* Your task *
Beginning with the line that contains "Instruction: Click the DSPM window title text" in the material below, print each line exactly until the line that contains "Screen dimensions: 674x379" has been printed, then stop.
* * * * * * * * *
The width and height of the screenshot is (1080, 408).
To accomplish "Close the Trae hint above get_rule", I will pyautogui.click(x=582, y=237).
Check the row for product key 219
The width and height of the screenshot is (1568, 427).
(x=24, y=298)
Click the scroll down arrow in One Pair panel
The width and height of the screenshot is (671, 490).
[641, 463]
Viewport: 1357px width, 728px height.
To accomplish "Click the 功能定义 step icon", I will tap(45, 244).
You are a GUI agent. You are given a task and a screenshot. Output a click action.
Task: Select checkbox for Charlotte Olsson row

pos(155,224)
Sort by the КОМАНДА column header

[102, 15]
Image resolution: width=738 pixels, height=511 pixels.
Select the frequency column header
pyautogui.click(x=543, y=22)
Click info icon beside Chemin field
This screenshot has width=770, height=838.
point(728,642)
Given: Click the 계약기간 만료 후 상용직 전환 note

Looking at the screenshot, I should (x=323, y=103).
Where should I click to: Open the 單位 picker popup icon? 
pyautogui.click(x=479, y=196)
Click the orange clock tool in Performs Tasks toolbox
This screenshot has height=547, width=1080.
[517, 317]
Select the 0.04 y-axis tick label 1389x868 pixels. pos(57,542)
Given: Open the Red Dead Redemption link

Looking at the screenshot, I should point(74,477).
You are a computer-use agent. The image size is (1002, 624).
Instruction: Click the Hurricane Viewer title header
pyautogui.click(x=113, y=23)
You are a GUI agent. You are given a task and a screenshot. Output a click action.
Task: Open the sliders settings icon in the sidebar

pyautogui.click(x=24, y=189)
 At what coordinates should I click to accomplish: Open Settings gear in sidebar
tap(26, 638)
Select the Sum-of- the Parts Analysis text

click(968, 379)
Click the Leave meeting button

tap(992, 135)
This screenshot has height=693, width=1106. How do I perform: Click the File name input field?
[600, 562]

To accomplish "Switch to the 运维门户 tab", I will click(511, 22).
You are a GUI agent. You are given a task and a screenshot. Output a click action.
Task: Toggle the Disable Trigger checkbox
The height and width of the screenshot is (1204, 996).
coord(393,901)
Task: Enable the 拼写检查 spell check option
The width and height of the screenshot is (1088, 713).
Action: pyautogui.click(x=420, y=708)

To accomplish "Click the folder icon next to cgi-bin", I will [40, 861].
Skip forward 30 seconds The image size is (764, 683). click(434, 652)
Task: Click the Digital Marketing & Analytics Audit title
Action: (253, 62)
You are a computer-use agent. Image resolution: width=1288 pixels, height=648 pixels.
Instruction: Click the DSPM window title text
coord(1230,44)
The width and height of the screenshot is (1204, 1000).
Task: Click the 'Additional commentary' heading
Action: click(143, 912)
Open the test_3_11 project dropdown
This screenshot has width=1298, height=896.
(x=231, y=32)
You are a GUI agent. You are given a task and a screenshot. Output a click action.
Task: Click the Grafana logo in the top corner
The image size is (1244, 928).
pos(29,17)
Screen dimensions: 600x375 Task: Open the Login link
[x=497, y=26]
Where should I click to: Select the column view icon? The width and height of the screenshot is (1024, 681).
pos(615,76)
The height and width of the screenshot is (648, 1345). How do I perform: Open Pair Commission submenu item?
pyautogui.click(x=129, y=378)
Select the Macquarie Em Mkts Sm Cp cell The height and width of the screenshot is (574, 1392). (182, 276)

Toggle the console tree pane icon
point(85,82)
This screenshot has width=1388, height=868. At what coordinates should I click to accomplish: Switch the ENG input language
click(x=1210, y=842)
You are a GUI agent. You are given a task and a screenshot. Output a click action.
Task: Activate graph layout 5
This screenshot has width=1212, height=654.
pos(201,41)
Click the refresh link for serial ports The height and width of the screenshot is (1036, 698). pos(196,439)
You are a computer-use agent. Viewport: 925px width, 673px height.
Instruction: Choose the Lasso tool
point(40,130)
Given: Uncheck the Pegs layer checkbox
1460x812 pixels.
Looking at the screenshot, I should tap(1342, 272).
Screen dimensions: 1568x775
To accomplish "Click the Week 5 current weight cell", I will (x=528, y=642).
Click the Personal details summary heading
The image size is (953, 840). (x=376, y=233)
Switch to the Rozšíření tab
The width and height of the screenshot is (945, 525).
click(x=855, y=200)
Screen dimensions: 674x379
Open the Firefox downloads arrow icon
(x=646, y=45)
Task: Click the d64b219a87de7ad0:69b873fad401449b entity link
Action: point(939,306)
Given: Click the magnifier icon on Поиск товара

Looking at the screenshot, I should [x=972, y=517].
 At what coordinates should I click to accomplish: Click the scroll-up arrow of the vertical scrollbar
* * * * * * * * *
* Answer space *
Instruction: Click the DSPM window title text
coord(1230,44)
The width and height of the screenshot is (1204, 1000).
Task: Click the 'Additional commentary' heading
Action: click(143, 912)
Open the test_3_11 project dropdown
This screenshot has width=1298, height=896.
(x=231, y=32)
You are a GUI agent. You are given a task and a screenshot. Output a click action.
Task: Click the Grafana logo in the top corner
The image size is (1244, 928).
pos(29,17)
Screen dimensions: 600x375 Task: Open the Login link
[x=497, y=26]
Where should I click to: Select the column view icon? The width and height of the screenshot is (1024, 681).
pos(615,76)
The height and width of the screenshot is (648, 1345). How do I perform: Open Pair Commission submenu item?
pyautogui.click(x=129, y=378)
Select the Macquarie Em Mkts Sm Cp cell The height and width of the screenshot is (574, 1392). (182, 276)

Toggle the console tree pane icon
point(85,82)
This screenshot has width=1388, height=868. At what coordinates should I click to accomplish: Switch the ENG input language
click(x=1210, y=842)
You are a GUI agent. You are given a task and a screenshot. Output a click action.
Task: Activate graph layout 5
This screenshot has width=1212, height=654.
pos(201,41)
Click the refresh link for serial ports The height and width of the screenshot is (1036, 698). pos(196,439)
You are a computer-use agent. Viewport: 925px width, 673px height.
Instruction: Choose the Lasso tool
point(40,130)
Given: Uncheck the Pegs layer checkbox
1460x812 pixels.
Looking at the screenshot, I should tap(1342, 272).
Screen dimensions: 1568x775
To accomplish "Click the Week 5 current weight cell", I will (x=528, y=642).
Click the Personal details summary heading
The image size is (953, 840). (x=376, y=233)
Switch to the Rozšíření tab
The width and height of the screenshot is (945, 525).
click(x=855, y=200)
Screen dimensions: 674x379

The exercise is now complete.